McKnight v. State

364 A.2d 116, 33 Md. App. 280, 1976 Md. App. LEXIS 357
CourtCourt of Special Appeals of Maryland
DecidedOctober 8, 1976
Docket12, September Term, 1976
StatusPublished
Cited by11 cases

This text of 364 A.2d 116 (McKnight v. State) is published on Counsel Stack Legal Research, covering Court of Special Appeals of Maryland primary law. Counsel Stack provides free access to over 12 million legal documents including statutes, case law, regulations, and constitutions.

Bluebook
McKnight v. State, 364 A.2d 116, 33 Md. App. 280, 1976 Md. App. LEXIS 357 (Md. Ct. App. 1976).

Opinion

Liss, J.,

delivered the opinion of the Court.

Appellant, John Lee McKnight, Jr., was charged in a series of four criminal informations with robbery with a deadly weapon and several lesser included offenses, the crimes allegedly having occurred on four separate dates within a one month period and involving four different victims. Before trial, appellant filed a motion for separate trials, contending that his defense would be prejudiced if the alleged offenses were joined and he was forced to trial on all four informations at the same time. Chief Judge Dulany Foster heard and denied the motion. Appellant was tried by a jury before Judge Meyer Cardin in the Criminal Court of Baltimore; he was convicted of three counts of robbery, one count of armed robbery, and one count of assault. After denying a motion for a new trial, Judge Cardin imposed sentences, and it is from these judgments that this appeal was filed.

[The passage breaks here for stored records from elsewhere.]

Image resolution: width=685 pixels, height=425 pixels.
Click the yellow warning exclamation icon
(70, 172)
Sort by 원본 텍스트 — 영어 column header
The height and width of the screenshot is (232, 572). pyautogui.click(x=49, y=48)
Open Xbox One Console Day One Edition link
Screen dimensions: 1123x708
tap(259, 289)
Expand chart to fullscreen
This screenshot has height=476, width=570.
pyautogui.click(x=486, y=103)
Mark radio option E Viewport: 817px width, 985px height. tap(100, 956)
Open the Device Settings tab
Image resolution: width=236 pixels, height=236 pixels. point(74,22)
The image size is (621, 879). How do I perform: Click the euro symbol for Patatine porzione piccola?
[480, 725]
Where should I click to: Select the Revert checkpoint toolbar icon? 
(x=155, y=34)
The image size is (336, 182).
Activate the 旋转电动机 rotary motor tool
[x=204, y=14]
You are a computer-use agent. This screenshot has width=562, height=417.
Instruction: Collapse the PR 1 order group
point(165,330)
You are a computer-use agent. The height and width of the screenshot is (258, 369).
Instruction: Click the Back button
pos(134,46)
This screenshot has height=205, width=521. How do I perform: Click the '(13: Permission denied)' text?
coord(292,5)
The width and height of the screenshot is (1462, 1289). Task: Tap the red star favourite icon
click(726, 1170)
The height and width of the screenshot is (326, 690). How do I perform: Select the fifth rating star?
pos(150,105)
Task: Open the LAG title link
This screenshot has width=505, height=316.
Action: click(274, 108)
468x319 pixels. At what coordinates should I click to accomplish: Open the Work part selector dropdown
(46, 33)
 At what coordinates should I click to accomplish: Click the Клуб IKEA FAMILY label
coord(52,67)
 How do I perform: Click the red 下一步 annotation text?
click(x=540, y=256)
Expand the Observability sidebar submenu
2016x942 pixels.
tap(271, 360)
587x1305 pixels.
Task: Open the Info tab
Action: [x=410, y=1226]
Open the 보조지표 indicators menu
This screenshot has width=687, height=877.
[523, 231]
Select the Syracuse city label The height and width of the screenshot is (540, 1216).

Appellant alleges five grounds which he contends individually and collectively amounted to reversible error. We do not agree and shall affirm. We shall discuss the *282 alleged grounds seriatim as they are here stated in appellant’s brief:

I. The court abused its discretion in denying the motion to sever the informations due to the resultant prejudice to the accused;
II. The court abused its discretion in denying requested in-court identification procedures away from the trial table;
III. The court erred in denying the motion for dismissal and/or motion for continuance upon the amendment of Criminal Information No. 67500340;
IV. The court abused its discretion in refusing one of appellant’s witnesses from testifying after having violated the sequestration rule; and
V. The court abused its discretion in allowing rebuttal evidence beyond the scope of the case in chief, and highly prejudicial in nature.

I.

Maryland Rule 734 provides that the court “may order two or more indictments tried together if the offenses and the defendants, if there be more than one, could have been found in a single indictment.”

Maryland Rule 735 provides:

“If it appears that an accused or the State will be prejudiced by a joinder of offenses, or of defendants in an indictment or by joinder for trial together, the court may order an election or separate trials of counts, grant separate trials of defendants or provide such other relief justice requires.”

At the hearing before Chief Judge Foster, appellant argued that each criminal information charged “a separate occurrence on different days involving different witnesses on both the State’s and the appellant’s side.” He also urged that to have all four informations tried at the same time would tend to inflame the jury. We must consider 1) *283 whether it was error to deny appellant’s motion for separate trials and 2) if it was, whether that error was prejudicial.

In Sutton v. State, 25 Md. App. 309, 313, 334 A. 2d 126 (1975), this Court stated the general rule as to severance:

“One of the factors to be considered in the trial judge’s determination of whether to grant a severance is the saving of the time and the expense that unnecessary separate trials would entail. Moreover, the decision as to whether to order separate trials is vested in the sound discretion of the trial judge. If it appears that the facts to be proved in one case are substantially the same as those in the other or that they are so closely related that the evidence necessary to show one crime is intertwined with the other, there is no reason to order a severance unless the joinder is prejudicial.” (citations omitted)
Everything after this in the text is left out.